Role of lncRNAs in human diseases

It has recently become clear that only ∼7% of disease-associated single-nucleotide polymorphisms (SNPs) identified in genome-wide association studies (GWAS) lie in protein-coding genes [8]. The majority of GWAS SNPs, however, are localized to regulatory regions of the genome, including regulatory elements (e.g., enhancers) and intergenic regions of the genome (which are rich in lncRNAs) [84]. Thus, genetic variations could affect the expression and/or function of lncRNAs, and have far-reaching implications for human diseases. Altered expression of lncRNAs has been noted for several immune-related diseases including inflammatory bowel disease (IBD), diabetes, and multiple sclerosis [85]. An immediate challenge, however, is to define the functional roles of these lncRNAs in the context of disease pathophysiology. Whether aberrant expression of lncRNAs plays a causal role or whether they are a mere consequence of disease pathology remains an open question.

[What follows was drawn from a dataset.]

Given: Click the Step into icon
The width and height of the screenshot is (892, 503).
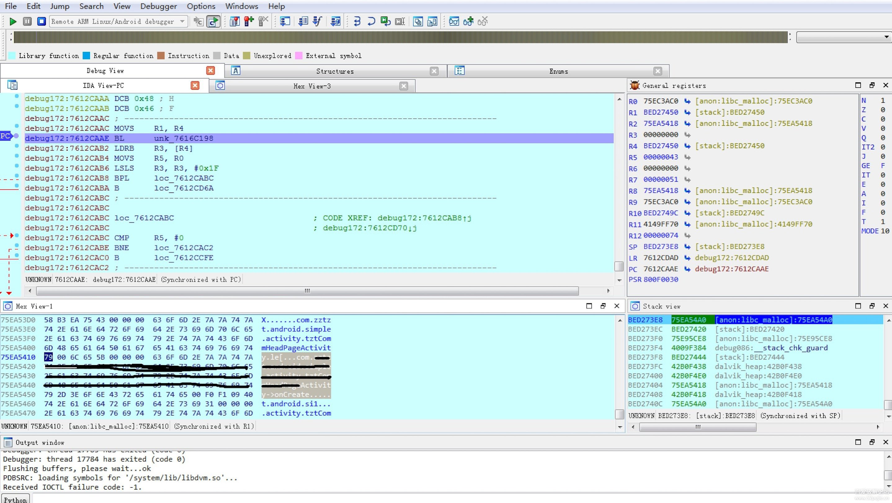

Concluding remarks and future perspectives

Tremendous progress in recent years has provided clear evidence that the majority of the mammalian genome is transcribed. Although we are beginning to appreciate the functional roles of these RNAs, it remains to be seen what fraction of the mammalian transcriptome is functional. The emergence of lncRNAs as key regulators of gene expression has provided an additional layer of regulation in immunity. Studies on lncRNA biology in the past few years have vastly changed our very basic knowledge about how genes are regulated. In the immune system, lncRNAs play important roles in immune cell development, lineage differentiation, and effector function. Future studies will undoubtedly unveil additional and exciting new insights into lncRNA biology (Box 1 ). Defining the in vivo functions of immune-related lncRNAs in animal models is one exciting area for future studies. The application of recently developed genome-wide, high-resolution technologies such as chromatin isolation by RNA purification (ChiRP) [86] and RNA antisense purification (RAP) [87] will uncover mechanistic details of how lncRNAs regulate chromatin structure and gene expression. Given the rapid pace of research in the field of lncRNAs, we are certain that many more surprises and novel concepts will emerge in the coming years.

What roles do lncRNAs play in the development of the immune system?

What are the in vivo functions of immune-related lncRNAs?

What are the rules governing specificity of lncRNA–protein complexes?

What are the structural determinants of lncRNA function?

Are lncRNA functions evolutionarily conserved?

What factors drive the (low) expression of lncRNAs? Do lncRNAs exhibit heterogeneous expression?

What are the functional consequences of disease-associated SNPs localized to lncRNAs?